> **WHAT TO PRODUCE**
Rewrite the rows below with "screen assistant" substituted for each occurrence of "GUI agent", keeping everything else as it is.

> **GIVEN ENTRIES**
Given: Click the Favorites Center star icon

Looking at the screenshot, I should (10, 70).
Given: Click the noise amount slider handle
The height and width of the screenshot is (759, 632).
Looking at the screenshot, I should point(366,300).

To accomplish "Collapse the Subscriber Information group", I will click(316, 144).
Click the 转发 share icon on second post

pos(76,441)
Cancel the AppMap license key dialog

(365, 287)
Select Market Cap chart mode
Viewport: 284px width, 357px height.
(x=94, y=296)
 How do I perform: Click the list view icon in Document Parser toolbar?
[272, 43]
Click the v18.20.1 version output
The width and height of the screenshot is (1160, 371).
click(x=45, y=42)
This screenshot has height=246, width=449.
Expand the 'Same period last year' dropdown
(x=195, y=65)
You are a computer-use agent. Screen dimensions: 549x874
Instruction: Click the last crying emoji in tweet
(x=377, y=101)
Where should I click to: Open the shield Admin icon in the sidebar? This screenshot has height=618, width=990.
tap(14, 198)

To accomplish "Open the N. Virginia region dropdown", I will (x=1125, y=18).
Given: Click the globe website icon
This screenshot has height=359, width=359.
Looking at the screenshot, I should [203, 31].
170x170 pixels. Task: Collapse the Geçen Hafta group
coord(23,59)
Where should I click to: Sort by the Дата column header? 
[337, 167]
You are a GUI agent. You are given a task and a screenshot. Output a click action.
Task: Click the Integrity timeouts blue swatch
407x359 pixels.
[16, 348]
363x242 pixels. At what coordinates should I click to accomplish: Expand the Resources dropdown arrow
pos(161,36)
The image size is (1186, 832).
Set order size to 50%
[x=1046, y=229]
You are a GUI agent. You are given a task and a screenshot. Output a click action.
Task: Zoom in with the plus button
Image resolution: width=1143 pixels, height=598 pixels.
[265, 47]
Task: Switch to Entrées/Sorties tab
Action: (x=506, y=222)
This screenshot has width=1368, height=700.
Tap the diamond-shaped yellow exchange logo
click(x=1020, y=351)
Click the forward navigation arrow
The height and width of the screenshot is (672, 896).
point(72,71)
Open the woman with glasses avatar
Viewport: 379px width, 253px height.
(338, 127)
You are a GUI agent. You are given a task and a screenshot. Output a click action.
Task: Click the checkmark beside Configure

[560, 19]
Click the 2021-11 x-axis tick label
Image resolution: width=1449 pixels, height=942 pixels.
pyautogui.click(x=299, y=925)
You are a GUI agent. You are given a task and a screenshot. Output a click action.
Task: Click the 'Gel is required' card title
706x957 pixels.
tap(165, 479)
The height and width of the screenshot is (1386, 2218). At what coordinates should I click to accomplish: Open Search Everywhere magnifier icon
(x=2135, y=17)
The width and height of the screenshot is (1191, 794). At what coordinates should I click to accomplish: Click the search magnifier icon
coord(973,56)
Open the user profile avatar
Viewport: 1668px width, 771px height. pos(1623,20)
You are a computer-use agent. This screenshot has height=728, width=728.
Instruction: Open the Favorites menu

> **RESPONSE TO THIS TASK**
Given: Click the Favorites Center star icon

Looking at the screenshot, I should (10, 70).
Given: Click the noise amount slider handle
The height and width of the screenshot is (759, 632).
Looking at the screenshot, I should point(366,300).

To accomplish "Collapse the Subscriber Information group", I will click(316, 144).
Click the 转发 share icon on second post

pos(76,441)
Cancel the AppMap license key dialog

(365, 287)
Select Market Cap chart mode
Viewport: 284px width, 357px height.
(x=94, y=296)
 How do I perform: Click the list view icon in Document Parser toolbar?
[272, 43]
Click the v18.20.1 version output
The width and height of the screenshot is (1160, 371).
click(x=45, y=42)
This screenshot has height=246, width=449.
Expand the 'Same period last year' dropdown
(x=195, y=65)
You are a computer-use agent. Screen dimensions: 549x874
Instruction: Click the last crying emoji in tweet
(x=377, y=101)
Where should I click to: Open the shield Admin icon in the sidebar? This screenshot has height=618, width=990.
tap(14, 198)

To accomplish "Open the N. Virginia region dropdown", I will (x=1125, y=18).
Given: Click the globe website icon
This screenshot has height=359, width=359.
Looking at the screenshot, I should [203, 31].
170x170 pixels. Task: Collapse the Geçen Hafta group
coord(23,59)
Where should I click to: Sort by the Дата column header? 
[337, 167]
You are a screen assistant. You are given a task and a screenshot. Output a click action.
Task: Click the Integrity timeouts blue swatch
407x359 pixels.
[16, 348]
363x242 pixels. At what coordinates should I click to accomplish: Expand the Resources dropdown arrow
pos(161,36)
The image size is (1186, 832).
Set order size to 50%
[x=1046, y=229]
You are a screen assistant. You are given a task and a screenshot. Output a click action.
Task: Zoom in with the plus button
Image resolution: width=1143 pixels, height=598 pixels.
[265, 47]
Task: Switch to Entrées/Sorties tab
Action: (x=506, y=222)
This screenshot has width=1368, height=700.
Tap the diamond-shaped yellow exchange logo
click(x=1020, y=351)
Click the forward navigation arrow
The height and width of the screenshot is (672, 896).
point(72,71)
Open the woman with glasses avatar
Viewport: 379px width, 253px height.
(338, 127)
You are a screen assistant. You are given a task and a screenshot. Output a click action.
Task: Click the checkmark beside Configure

[560, 19]
Click the 2021-11 x-axis tick label
Image resolution: width=1449 pixels, height=942 pixels.
pyautogui.click(x=299, y=925)
You are a screen assistant. You are given a task and a screenshot. Output a click action.
Task: Click the 'Gel is required' card title
706x957 pixels.
tap(165, 479)
The height and width of the screenshot is (1386, 2218). At what coordinates should I click to accomplish: Open Search Everywhere magnifier icon
(x=2135, y=17)
The width and height of the screenshot is (1191, 794). At what coordinates should I click to accomplish: Click the search magnifier icon
coord(973,56)
Open the user profile avatar
Viewport: 1668px width, 771px height. pos(1623,20)
You are a computer-use agent. This screenshot has height=728, width=728.
Instruction: Open the Favorites menu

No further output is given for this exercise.